Researchers from the London School of Economics have found that levels of greenhouse gas emissions in China will peak by 2025, five years earlier than the country's stated target. However, just how high this peak will be has not been determined.

The biggest carbon emitter in the world is currently following a trend in which it will be discharging 12.5 to 14 billion tons of gases equivalent to carbon dioxide in 2025. After that, China's emission levels are expected to decline. According to the researchers, this means that chances of successfully preventing global warming from reaching beyond 2 degrees Celsius, or 3.6 degrees Fahrenheit, of preindustrial temperature will be high.
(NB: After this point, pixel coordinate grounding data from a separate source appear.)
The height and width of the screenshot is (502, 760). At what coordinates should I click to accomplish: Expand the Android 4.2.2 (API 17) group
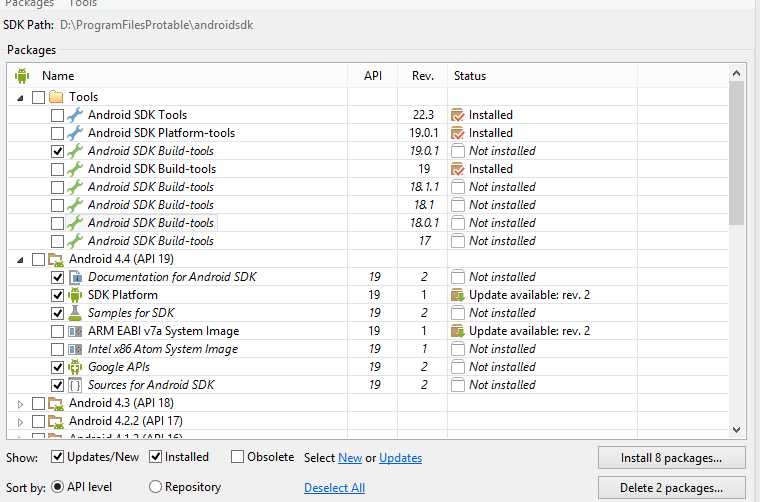click(20, 422)
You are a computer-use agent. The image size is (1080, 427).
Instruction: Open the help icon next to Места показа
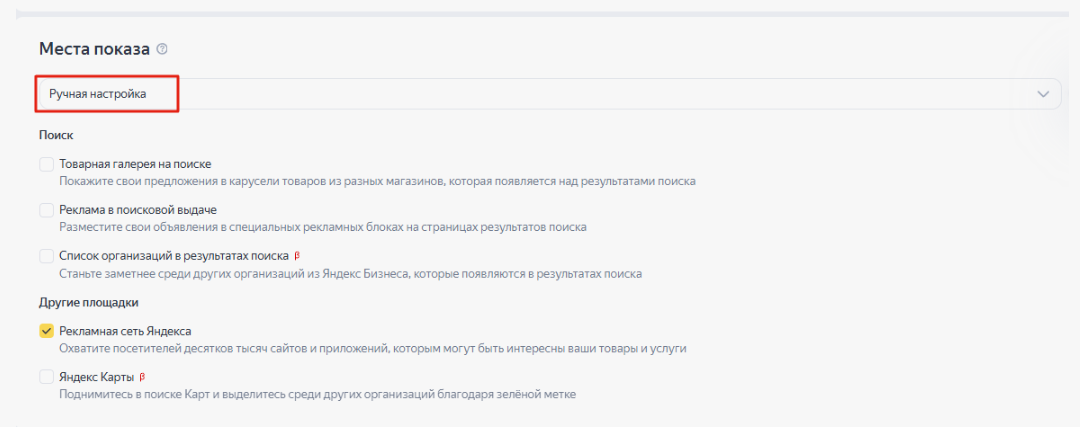tap(162, 50)
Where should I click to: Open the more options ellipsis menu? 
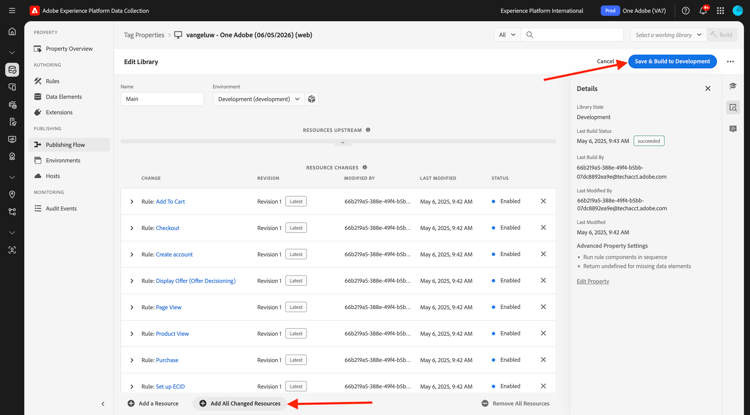(730, 62)
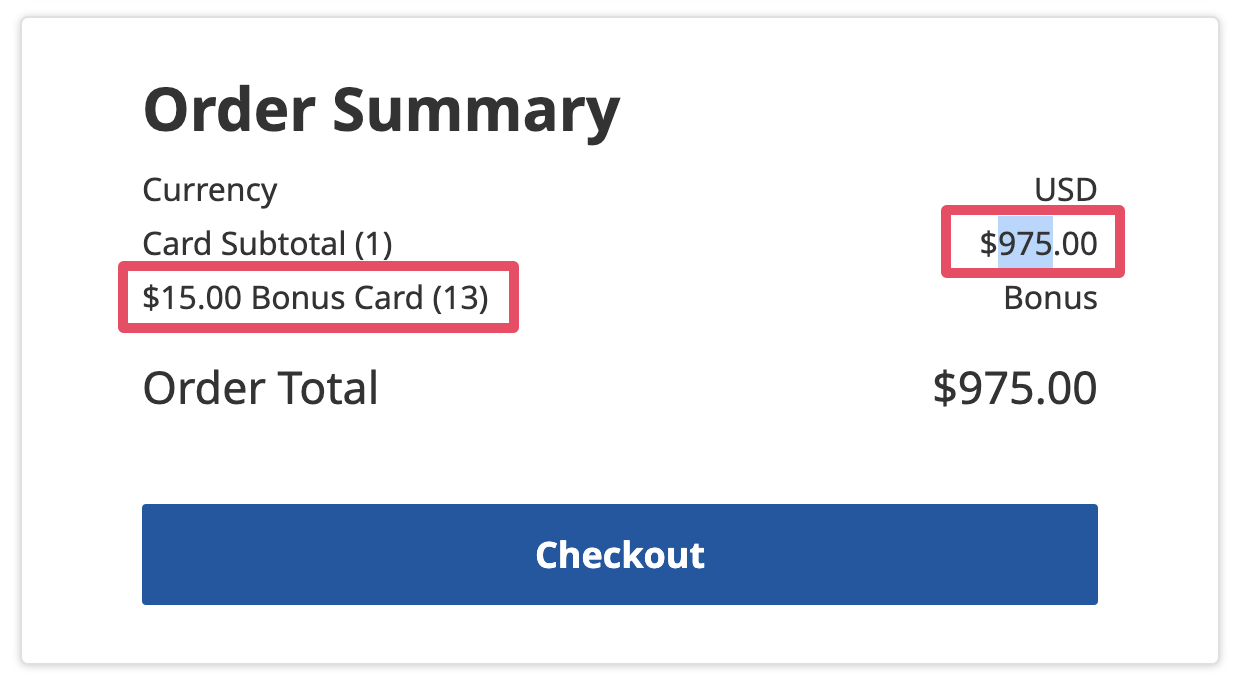Click the word Card in Card Subtotal
Image resolution: width=1238 pixels, height=680 pixels.
(x=172, y=243)
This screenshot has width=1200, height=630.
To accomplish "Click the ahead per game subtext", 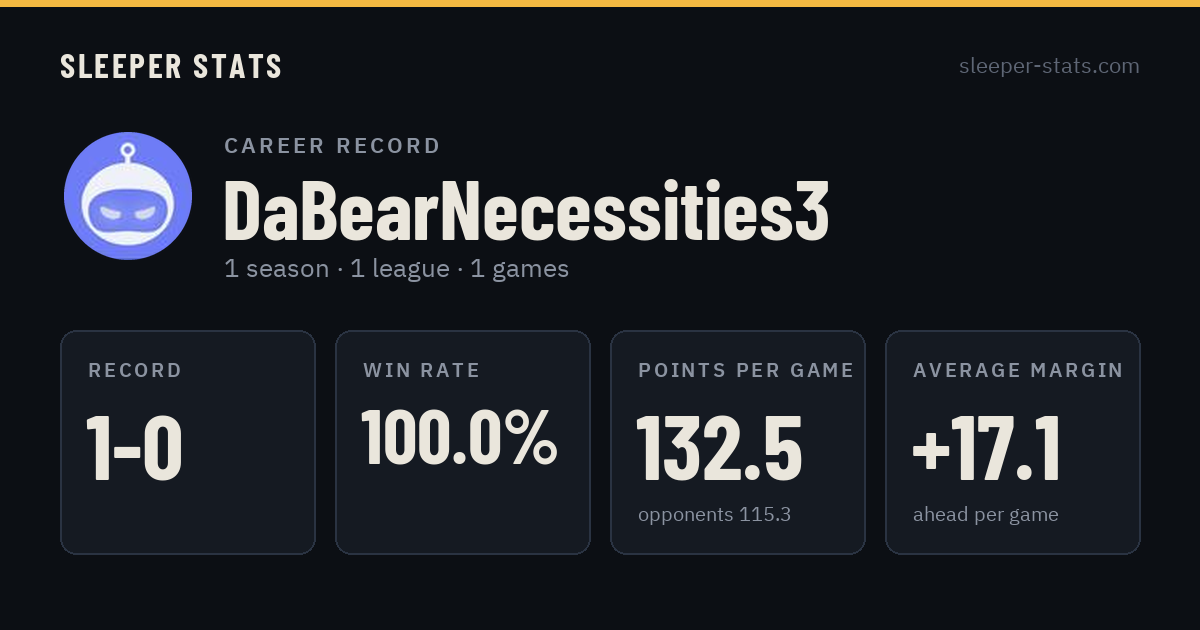I will tap(986, 515).
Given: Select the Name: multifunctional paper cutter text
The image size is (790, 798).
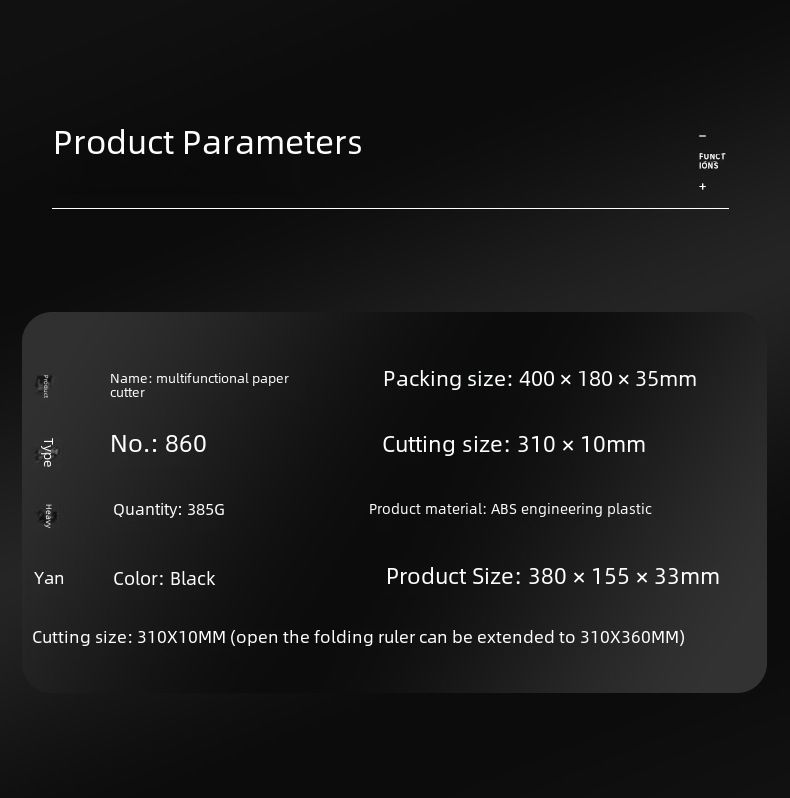Looking at the screenshot, I should 198,385.
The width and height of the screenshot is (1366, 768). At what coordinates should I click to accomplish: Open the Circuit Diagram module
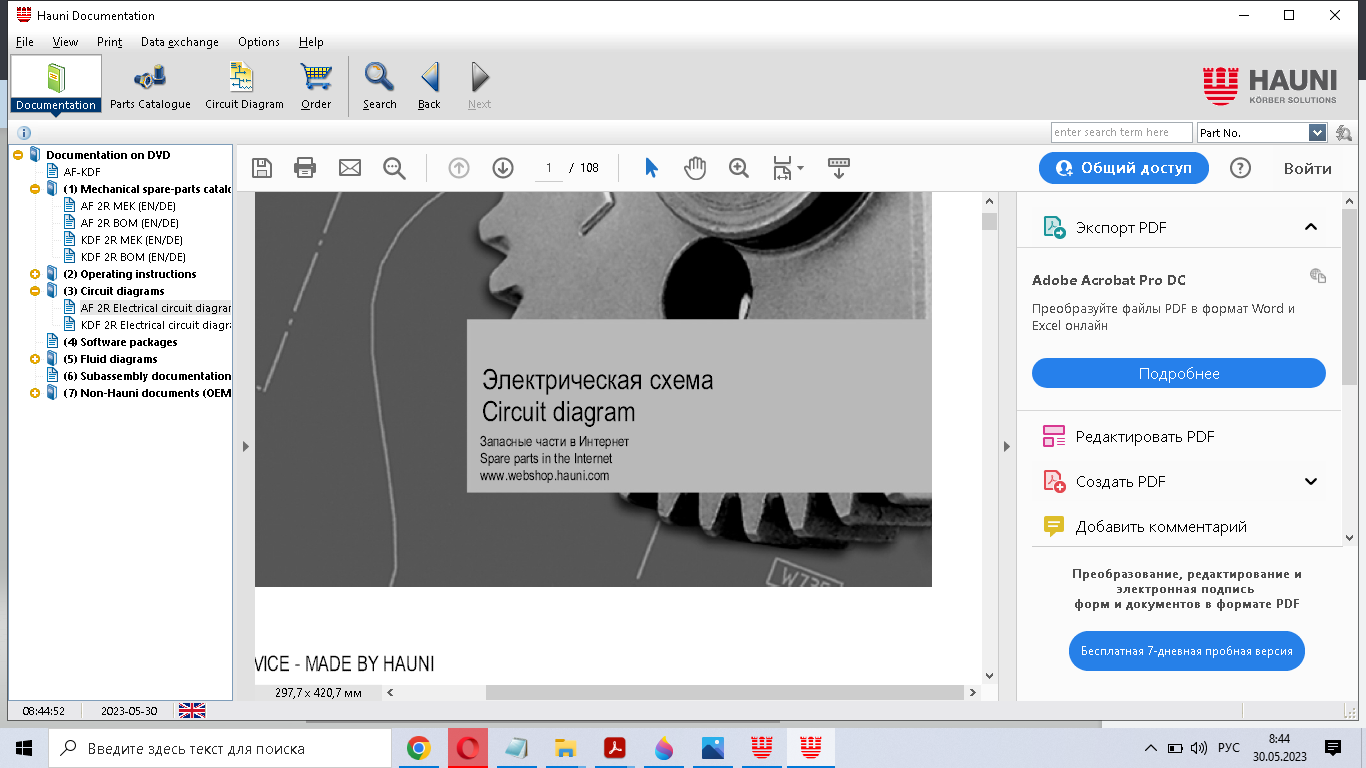[x=243, y=85]
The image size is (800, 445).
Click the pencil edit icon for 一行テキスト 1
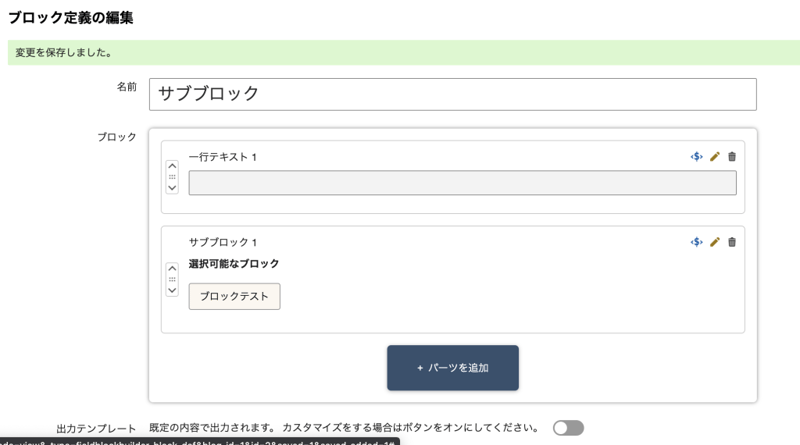715,157
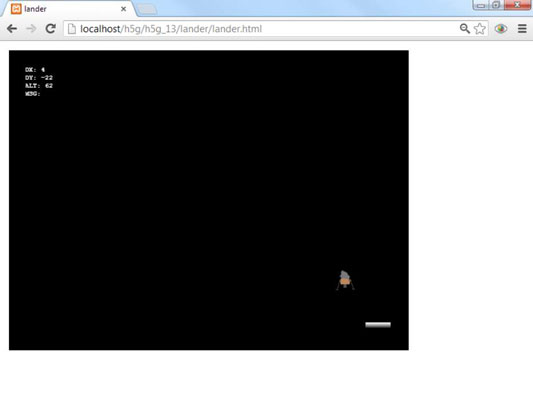
Task: Close the lander tab
Action: coord(124,9)
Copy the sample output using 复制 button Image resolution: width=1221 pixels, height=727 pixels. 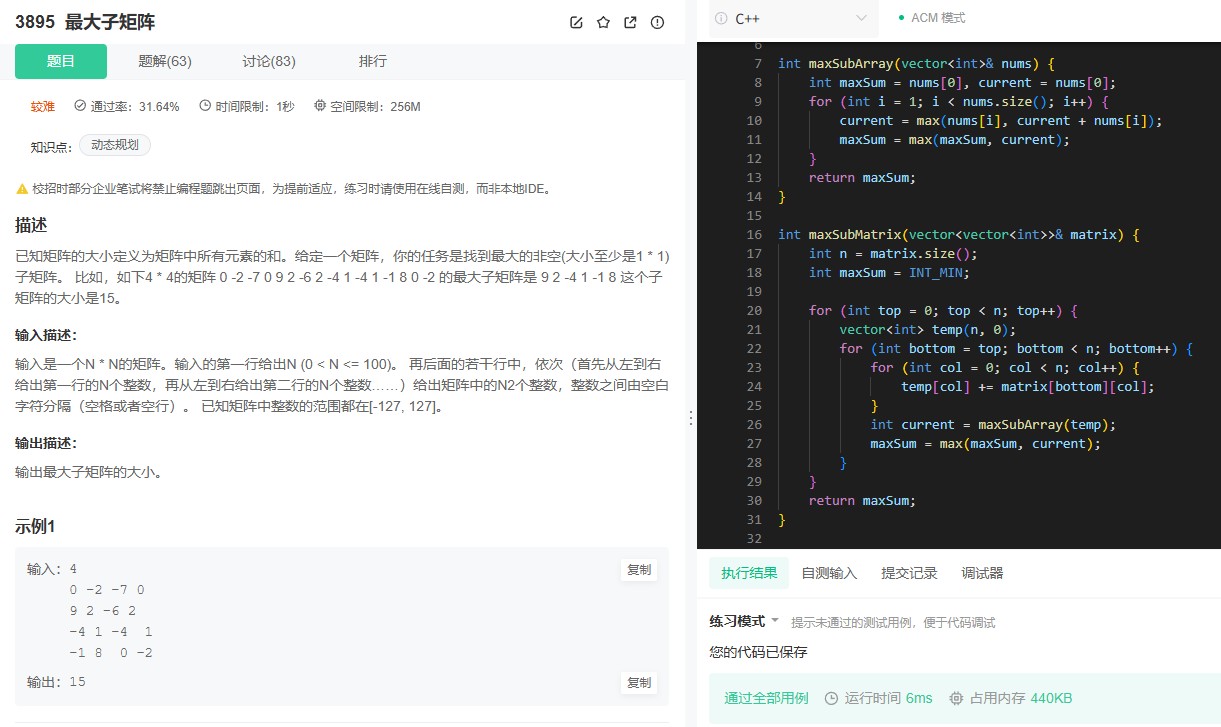[x=638, y=682]
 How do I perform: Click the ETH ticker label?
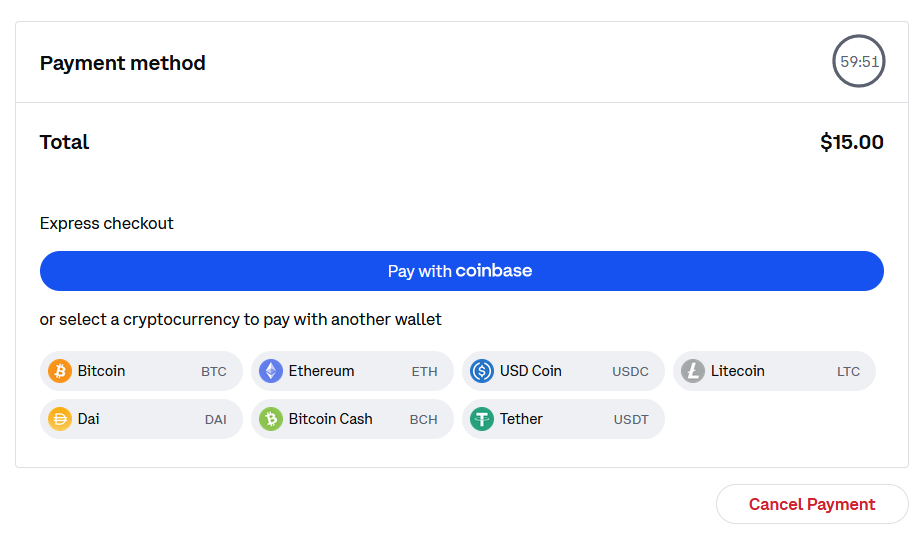pyautogui.click(x=424, y=372)
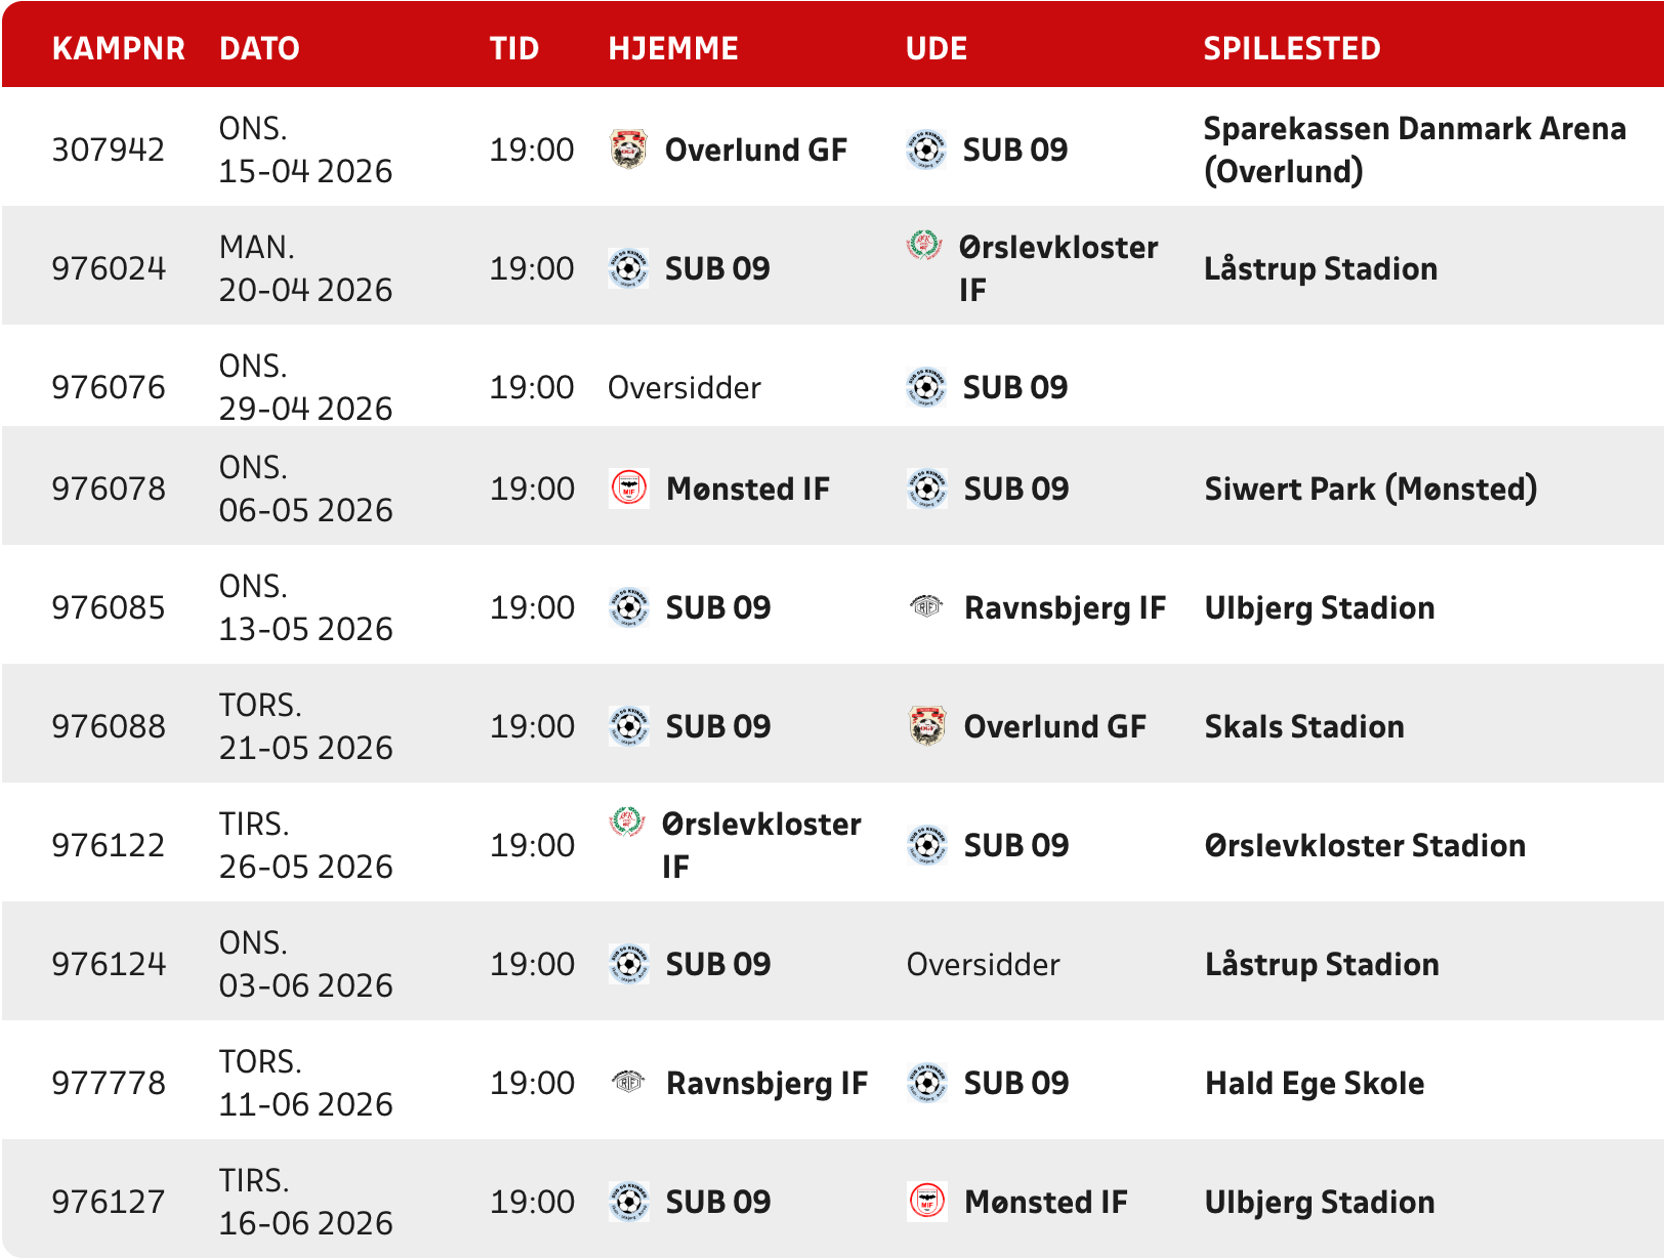Sort by the DATO column header
This screenshot has width=1666, height=1260.
click(259, 48)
Chinese President Xi Jinping set the country's emission levels to peak at 2030. Aside from pointing out that emission levels can peak by 2025, researchers are also confident at the possibility that the peak can be reached earlier, meaning greenhouse gases contributed by China will also drop sooner than expected. The researchers also believe that the country's political culture may have led the government to "err on the side of caution" when it released figures for its estimated peak in emissions.

China's growth has heavily relied on industrial expansion, resulting in severe air pollution in the country. However, after efforts from the government, coal consumption in China fell in 2014 as well as in 2015's first quarter. The researchers also calculated that coal use in the country has already reached its maximum threshold and will be plateauing in the next five years. At the same time, use of natural gas will grow rapidly.

According to the United Nation's Intergovernmental Panel on Climate Change, the two-degree Celsius goal will call for a yearly reduction in greenhouse gases by 40 to 70 percent, compared with levels recorded in 2010, by 2050 and zero and below that number by 2100.

As the world's largest source of carbon emissions, China's contribution to the effort will have far-ranging effects, potentially deciding whether or not the goal will be met. As such, it is good news that the country is estimated to peak earlier than expected since that will result in earlier cuts in carbon emissions.

Climate negotiators are meeting in Bonn ahead of the climate conference in Paris at the end of the year to smooth out the details of the deal that will limit global warming to the 2-degree goal.

Global warming, however, is just one effect of climate change, which is also causing sea levels to rise as polar ice melts and warming that is, in turn, dramatically disrupting animal and human life.